Not only that, the dice likely consist of the top binned parts AMD created. Unlike a large monolithic die that is held back by the weakest link. They may actually exceed any part we've seen so far.
Unlike the single-die variants, Threadripper will be using at least some of the interfaces that are unused on the die. The need would be more pressing for optimizations for coherence, if some were left off for the purposes of latency in the single-die case.
Some of the TDP is going to be taken up by the uncores being more heavily utilized, and AMD's NUMA-like penalties look to be compounded with actual NUMA for the memory controllers and IO. The on-package GMI links would also add some amount of power and probably some latency versus a monolithic die.
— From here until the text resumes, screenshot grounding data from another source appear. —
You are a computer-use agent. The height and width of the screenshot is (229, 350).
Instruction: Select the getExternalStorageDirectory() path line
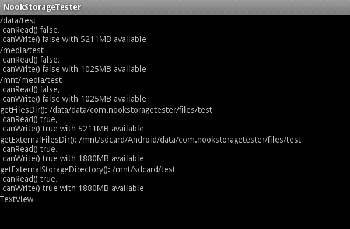[x=88, y=169]
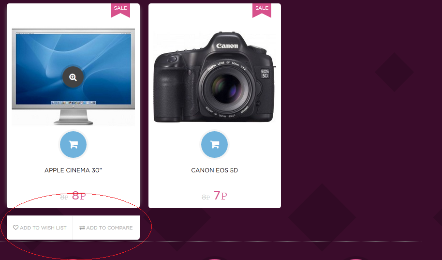Click Apple Cinema crossed-out old price
Viewport: 442px width, 260px height.
coord(64,197)
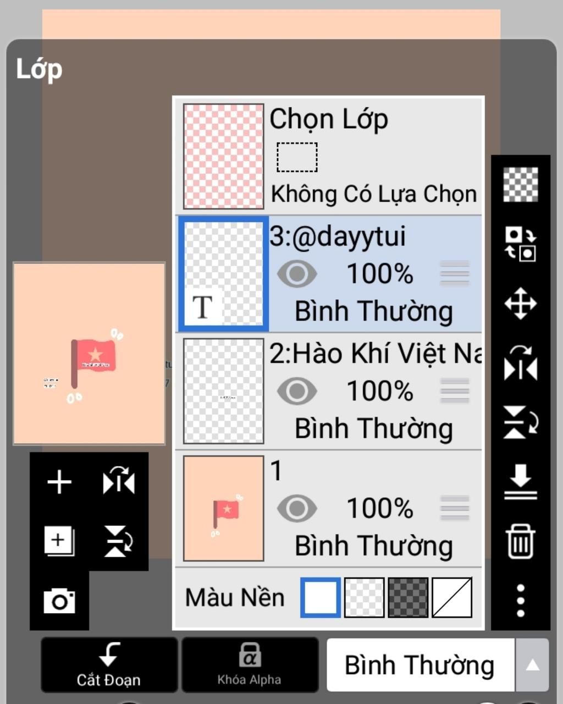This screenshot has width=563, height=704.
Task: Merge layer down using the download arrow icon
Action: coord(520,482)

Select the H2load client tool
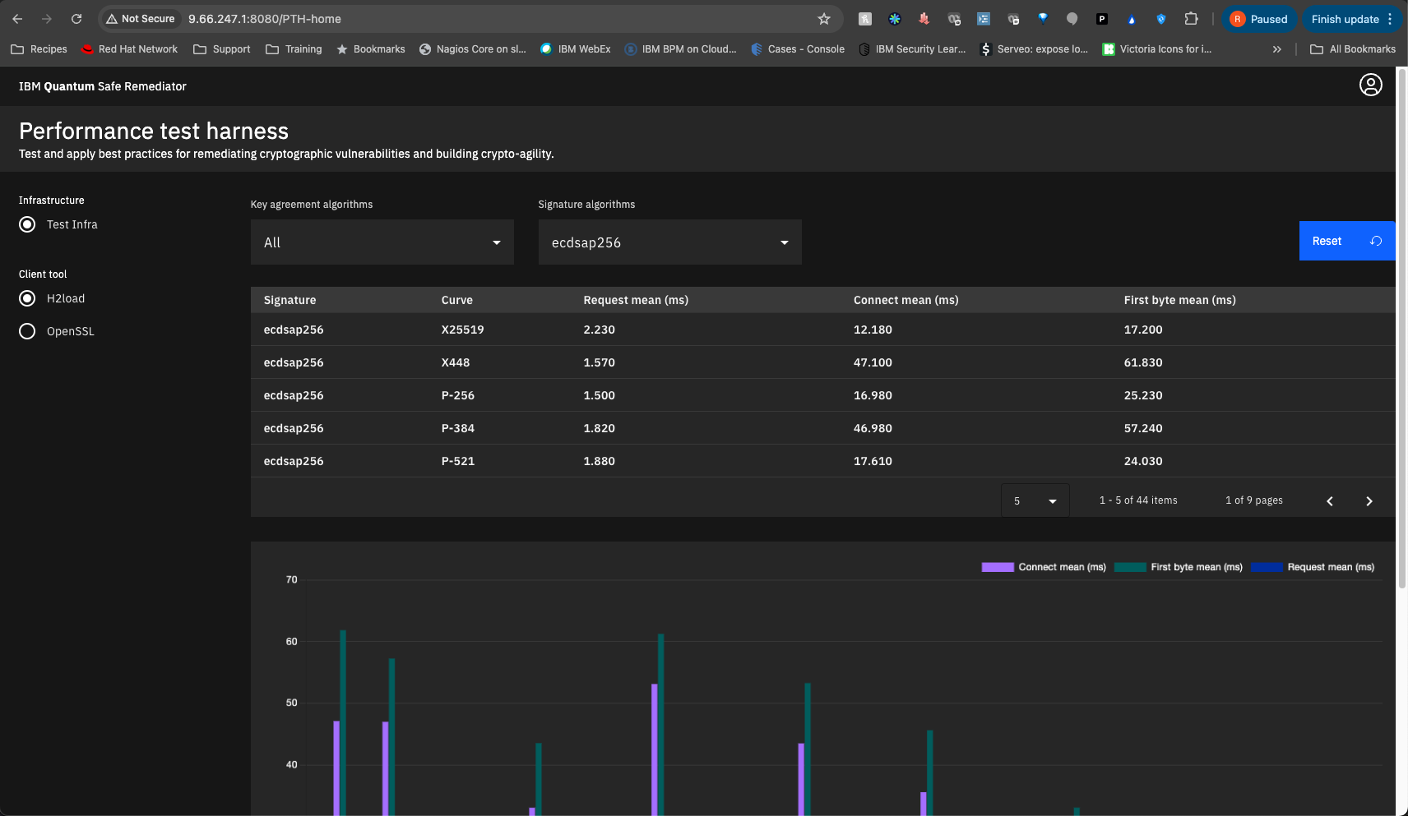tap(28, 299)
In terms of getting good yields for the individual chips, AMD's method should help. Even if AMD has been stockpiling chips that get past the rather consistent ceiling overclocking tends to hit, it is potentially mitigating the chance of a weakest link that might be found on one chip with an architectural dependence Ryzen cannot remove, given its sensitivity to memory latency, data fabric tweaks, and CCX management.
Those sensitive points now get doubled and thrown over external links.
Coupled with Intel's more flexible turbo and acknowledging variability with the preferred cores, the extra binning flexibility may not provide much differentiation in terms of achievable performance.
There's a chance that an Intel monolithic core might have all good cores, can mitigate some slower cores by preferring the better ones, or could inactivate some weak cores. There's no chance Ryzen cores can be manufactured without an uncore and off-die interconnect.